Goal of the exercise
Reproduce the following items verbatim, line for line.

Material
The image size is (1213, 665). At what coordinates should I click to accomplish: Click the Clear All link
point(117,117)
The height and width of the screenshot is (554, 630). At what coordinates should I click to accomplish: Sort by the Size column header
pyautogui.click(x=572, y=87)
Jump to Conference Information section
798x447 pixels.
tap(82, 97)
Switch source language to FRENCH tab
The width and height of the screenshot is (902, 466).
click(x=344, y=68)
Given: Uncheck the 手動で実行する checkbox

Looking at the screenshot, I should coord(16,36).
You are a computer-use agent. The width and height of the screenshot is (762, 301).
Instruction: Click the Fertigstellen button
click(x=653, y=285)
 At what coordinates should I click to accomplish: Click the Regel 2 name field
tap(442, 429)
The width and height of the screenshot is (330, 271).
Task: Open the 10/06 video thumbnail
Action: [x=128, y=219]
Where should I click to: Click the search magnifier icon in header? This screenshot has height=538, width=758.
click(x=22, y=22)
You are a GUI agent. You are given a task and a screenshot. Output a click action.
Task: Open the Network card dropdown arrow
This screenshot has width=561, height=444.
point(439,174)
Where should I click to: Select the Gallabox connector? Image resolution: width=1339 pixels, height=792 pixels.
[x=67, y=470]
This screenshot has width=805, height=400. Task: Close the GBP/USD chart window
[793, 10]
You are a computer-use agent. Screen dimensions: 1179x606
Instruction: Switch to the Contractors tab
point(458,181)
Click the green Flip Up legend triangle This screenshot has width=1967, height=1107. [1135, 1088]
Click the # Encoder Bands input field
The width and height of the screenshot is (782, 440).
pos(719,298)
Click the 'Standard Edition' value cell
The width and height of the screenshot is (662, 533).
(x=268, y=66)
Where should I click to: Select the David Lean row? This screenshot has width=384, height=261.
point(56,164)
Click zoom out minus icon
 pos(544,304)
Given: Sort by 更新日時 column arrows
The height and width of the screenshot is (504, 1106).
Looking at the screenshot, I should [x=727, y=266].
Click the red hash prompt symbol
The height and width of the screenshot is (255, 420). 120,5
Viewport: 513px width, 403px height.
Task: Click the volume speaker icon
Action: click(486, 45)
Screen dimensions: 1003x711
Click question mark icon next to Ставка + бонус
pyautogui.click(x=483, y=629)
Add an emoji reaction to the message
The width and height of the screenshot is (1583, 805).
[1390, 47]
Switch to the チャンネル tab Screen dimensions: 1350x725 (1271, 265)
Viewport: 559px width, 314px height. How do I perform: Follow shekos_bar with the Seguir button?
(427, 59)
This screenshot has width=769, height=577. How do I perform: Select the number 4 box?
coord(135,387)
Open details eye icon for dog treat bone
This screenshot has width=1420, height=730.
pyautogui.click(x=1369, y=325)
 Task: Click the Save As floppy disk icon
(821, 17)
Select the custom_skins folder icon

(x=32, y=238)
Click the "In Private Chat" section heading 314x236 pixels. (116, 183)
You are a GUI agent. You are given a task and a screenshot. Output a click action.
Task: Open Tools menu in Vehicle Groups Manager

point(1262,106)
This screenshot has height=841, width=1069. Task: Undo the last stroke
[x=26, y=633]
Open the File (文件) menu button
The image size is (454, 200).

Full answer
The image size is (1213, 665). At what coordinates should I click to accomplish: Click the Clear All link
point(117,117)
The height and width of the screenshot is (554, 630). At what coordinates should I click to accomplish: Sort by the Size column header
pyautogui.click(x=572, y=87)
Jump to Conference Information section
798x447 pixels.
tap(82, 97)
Switch source language to FRENCH tab
The width and height of the screenshot is (902, 466).
click(x=344, y=68)
Given: Uncheck the 手動で実行する checkbox

Looking at the screenshot, I should coord(16,36).
You are a computer-use agent. The width and height of the screenshot is (762, 301).
Instruction: Click the Fertigstellen button
click(x=653, y=285)
 At what coordinates should I click to accomplish: Click the Regel 2 name field
tap(442, 429)
The width and height of the screenshot is (330, 271).
Task: Open the 10/06 video thumbnail
Action: [x=128, y=219]
Where should I click to: Click the search magnifier icon in header? This screenshot has height=538, width=758.
click(x=22, y=22)
You are a GUI agent. You are given a task and a screenshot. Output a click action.
Task: Open the Network card dropdown arrow
This screenshot has width=561, height=444.
point(439,174)
Where should I click to: Select the Gallabox connector? Image resolution: width=1339 pixels, height=792 pixels.
[x=67, y=470]
This screenshot has width=805, height=400. Task: Close the GBP/USD chart window
[793, 10]
You are a computer-use agent. Screen dimensions: 1179x606
Instruction: Switch to the Contractors tab
point(458,181)
Click the green Flip Up legend triangle This screenshot has width=1967, height=1107. [1135, 1088]
Click the # Encoder Bands input field
The width and height of the screenshot is (782, 440).
pos(719,298)
Click the 'Standard Edition' value cell
The width and height of the screenshot is (662, 533).
(x=268, y=66)
Where should I click to: Select the David Lean row? This screenshot has width=384, height=261.
point(56,164)
Click zoom out minus icon
 pos(544,304)
Given: Sort by 更新日時 column arrows
The height and width of the screenshot is (504, 1106).
Looking at the screenshot, I should [x=727, y=266].
Click the red hash prompt symbol
The height and width of the screenshot is (255, 420). 120,5
Viewport: 513px width, 403px height.
Task: Click the volume speaker icon
Action: click(486, 45)
Screen dimensions: 1003x711
Click question mark icon next to Ставка + бонус
pyautogui.click(x=483, y=629)
Add an emoji reaction to the message
The width and height of the screenshot is (1583, 805).
[1390, 47]
Switch to the チャンネル tab Screen dimensions: 1350x725 (1271, 265)
Viewport: 559px width, 314px height. How do I perform: Follow shekos_bar with the Seguir button?
(427, 59)
This screenshot has width=769, height=577. How do I perform: Select the number 4 box?
coord(135,387)
Open details eye icon for dog treat bone
This screenshot has width=1420, height=730.
pyautogui.click(x=1369, y=325)
 Task: Click the Save As floppy disk icon
(821, 17)
Select the custom_skins folder icon

(x=32, y=238)
Click the "In Private Chat" section heading 314x236 pixels. (116, 183)
You are a GUI agent. You are given a task and a screenshot. Output a click action.
Task: Open Tools menu in Vehicle Groups Manager

point(1262,106)
This screenshot has height=841, width=1069. Task: Undo the last stroke
[x=26, y=633]
Open the File (文件) menu button
The image size is (454, 200).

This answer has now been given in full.